2. Force (torque) opposing blade motion (resistance that engine needs to overcome to turn propeller)

Pitch or blade angle

Angle between the cord of the propeller blade and the direction of rotation.

2 drag types acting on flying animals

1. Induced drag

2. Parasitic drag

Parasitic drag

• Also called form drag

• Drag due to animal’s shape

• Combination of pressure drag, friction drag across body surface, and interference drag

Interference drag

Drag caused by the mixing of airflow components between wing and the body

Induced drag

Any surface producing lift, will have it as it is drag due to production of lift

• Wingtip vortices

• At the wingtip, high pressure air beneath the wing can flow around the wing to the low pressure above

• Generated a vortex of air trailing behind each wingtip

Induced Drag

The wing and the wingtip vortices produce downwash behind the wing. The causes the effective AoA of the wing to decrease, causing lift to be directed downstream, which is the induced drag.
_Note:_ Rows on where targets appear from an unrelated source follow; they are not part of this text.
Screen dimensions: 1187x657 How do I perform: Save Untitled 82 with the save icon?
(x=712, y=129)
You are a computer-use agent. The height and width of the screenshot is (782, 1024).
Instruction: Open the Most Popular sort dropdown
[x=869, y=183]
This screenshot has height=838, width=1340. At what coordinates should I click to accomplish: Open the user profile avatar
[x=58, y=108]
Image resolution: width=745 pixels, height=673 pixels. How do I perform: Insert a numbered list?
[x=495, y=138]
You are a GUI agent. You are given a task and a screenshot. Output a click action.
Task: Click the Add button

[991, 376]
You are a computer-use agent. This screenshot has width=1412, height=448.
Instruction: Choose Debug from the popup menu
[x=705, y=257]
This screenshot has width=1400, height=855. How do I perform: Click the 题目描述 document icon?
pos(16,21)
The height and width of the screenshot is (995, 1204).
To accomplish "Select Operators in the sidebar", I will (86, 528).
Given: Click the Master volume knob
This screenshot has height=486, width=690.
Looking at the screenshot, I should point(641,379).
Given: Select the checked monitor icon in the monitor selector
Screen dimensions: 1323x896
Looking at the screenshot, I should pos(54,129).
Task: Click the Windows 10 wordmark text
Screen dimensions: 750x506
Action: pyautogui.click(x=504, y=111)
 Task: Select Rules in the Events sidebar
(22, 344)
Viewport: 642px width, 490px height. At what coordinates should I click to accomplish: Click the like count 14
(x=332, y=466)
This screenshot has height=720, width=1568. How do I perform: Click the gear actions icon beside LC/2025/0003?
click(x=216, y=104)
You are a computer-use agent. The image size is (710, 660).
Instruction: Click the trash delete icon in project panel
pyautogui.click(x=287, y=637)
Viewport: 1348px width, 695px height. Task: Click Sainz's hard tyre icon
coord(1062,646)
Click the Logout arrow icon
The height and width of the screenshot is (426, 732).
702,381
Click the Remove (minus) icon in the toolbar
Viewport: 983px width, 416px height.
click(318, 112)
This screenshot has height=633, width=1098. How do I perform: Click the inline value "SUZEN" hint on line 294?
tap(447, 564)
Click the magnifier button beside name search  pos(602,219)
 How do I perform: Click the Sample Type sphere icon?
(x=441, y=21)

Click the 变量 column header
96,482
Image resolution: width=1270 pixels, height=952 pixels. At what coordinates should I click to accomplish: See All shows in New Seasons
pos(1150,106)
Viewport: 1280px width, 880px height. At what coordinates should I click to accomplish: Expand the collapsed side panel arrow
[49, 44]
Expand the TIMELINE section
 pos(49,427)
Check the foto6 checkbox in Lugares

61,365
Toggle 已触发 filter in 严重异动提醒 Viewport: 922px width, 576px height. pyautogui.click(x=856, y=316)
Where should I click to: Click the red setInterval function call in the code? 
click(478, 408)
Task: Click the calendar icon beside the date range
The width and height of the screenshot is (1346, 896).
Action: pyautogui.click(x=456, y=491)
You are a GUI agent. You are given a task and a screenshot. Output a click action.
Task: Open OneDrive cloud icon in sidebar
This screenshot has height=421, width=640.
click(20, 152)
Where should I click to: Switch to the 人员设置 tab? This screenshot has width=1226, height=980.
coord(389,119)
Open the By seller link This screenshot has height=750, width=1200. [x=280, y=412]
It is induced by the downwash.

Drag (induced and parasitic) vs Airspeed

High airspeed, Induced drag decreases

High airspeed, parasitic drag increases

Aspect Ratio

Indication of how wide : how high

relationship of width : height

AR = span²/Planform area

dimensionless quantity 

low AR, short, stubby wings

high AR, long, large wings 

Aspect Ratio and Induced Drag

• low AR, short wings, suffer more form induced drag due to greater influence of downwash and vice versa. 

• Inversely proportional

• low AR, more Induced Drag & vice versa

AR values for birds and their needs 

• Low AR - 5.9: Rapid takeoff, not for extended flight (partridge)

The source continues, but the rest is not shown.